We emigrated to Canada in 1959, a journey of many days by ship and many days by train. I had really no clue what this was about, but enjoyed the days on the ship and the train, and had no problem entertaining myself. Where were we going? No idea. Again, my parents never explained anything, and I didn’t care. However, I remember a sense of adventure and everything being unfamiliar and strange. I remember looking out the train window in northern Ontario and seeing lots of snow and trees and only the occasional human being. So at the end of all those exciting days we arrived in the middle of the night on the platform of what I later knew as the Medicine Hat train station. And there in the middle of this strange place was that fellow again who had visited us back in Holland. How did this smiling, welcoming presence, get way out here in the middle of nowhere?

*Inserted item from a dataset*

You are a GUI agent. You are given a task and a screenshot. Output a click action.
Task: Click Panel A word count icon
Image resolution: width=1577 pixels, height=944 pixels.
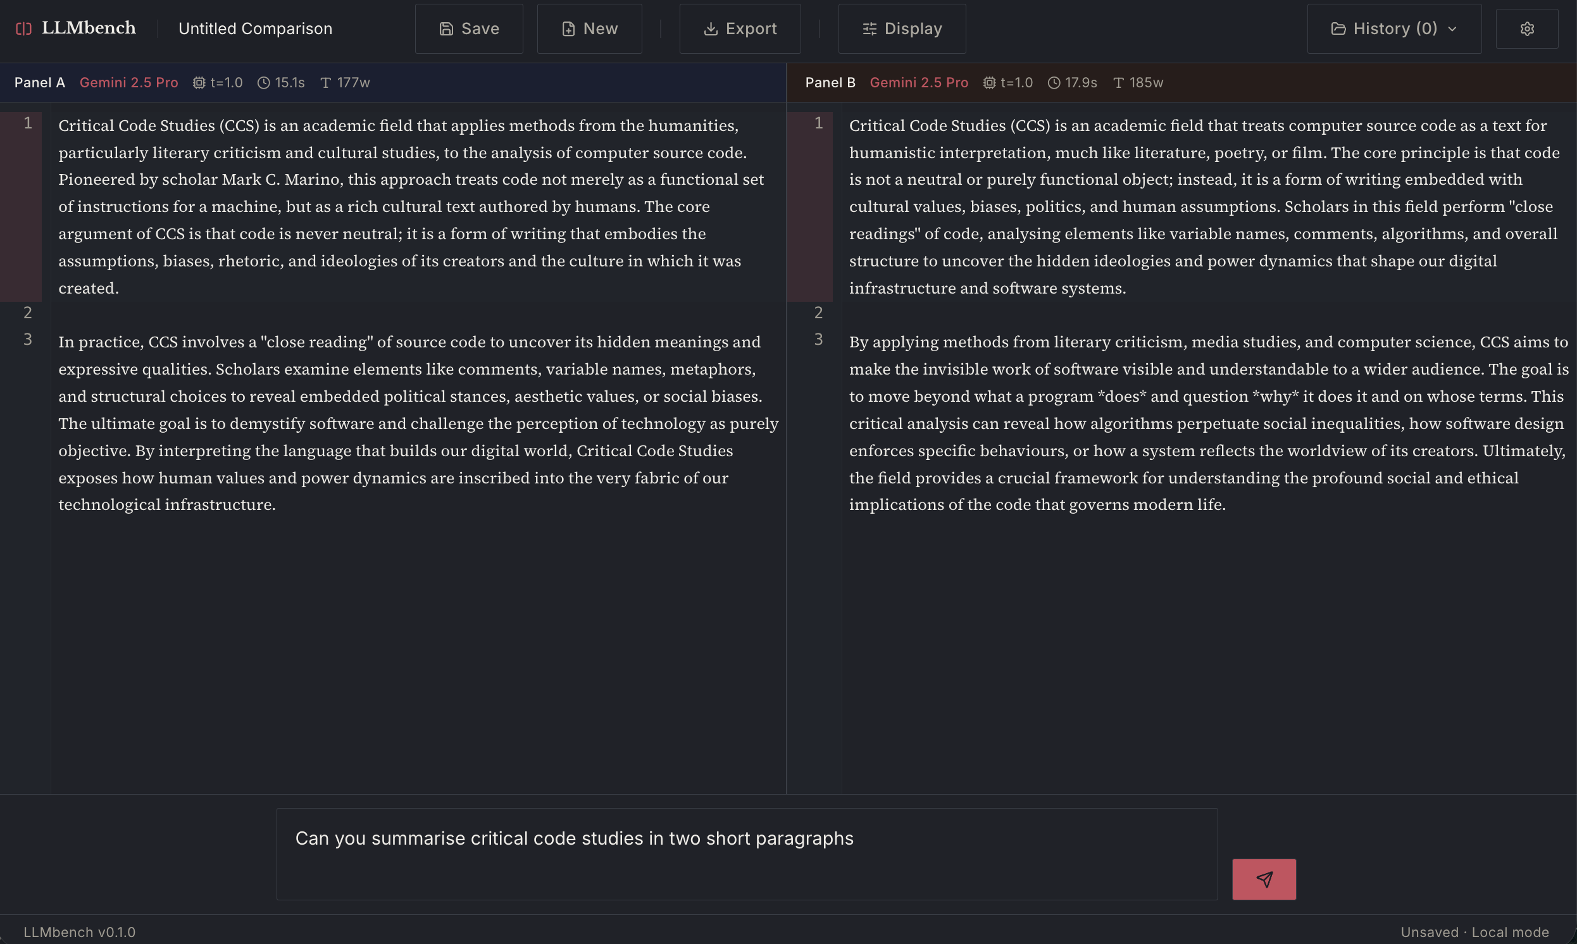tap(326, 83)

So, in the car we went, to what I later knew as Opa and Oma’s house, 521 Broadway, Redcliff, Alberta. All I remember of that day is feeling very tired but safe, and in the darkness, seeing only telephone poles going by. (Later, I realized, that even in daytime, “telephone poles” are all that there is to see on the Prairies.) Family welcoming us made everything seem okay, and family was very important in the years to come, making a new country familiar to us; the way had already been paved by Opa, Om Henk and the others.
Om Henk was always in the middle of all goings on in those years. He was the one with the best stories, painting the tower at CHAT TV, playing his Dutch party music on Sunday afternoons. Everyone of my uncle and aunts was unique and compelling in their own way, and yet they also shared a lot in common. Om Henk was the lively one, he had a personality! The one thing that I didn’t like is Om Henk’s insistence on picking me up and throwing me in the air every time he saw me. He might have painted the CHAT TV tower, but I liked both my feet on the ground at all times. I’m still somewhat upset about this.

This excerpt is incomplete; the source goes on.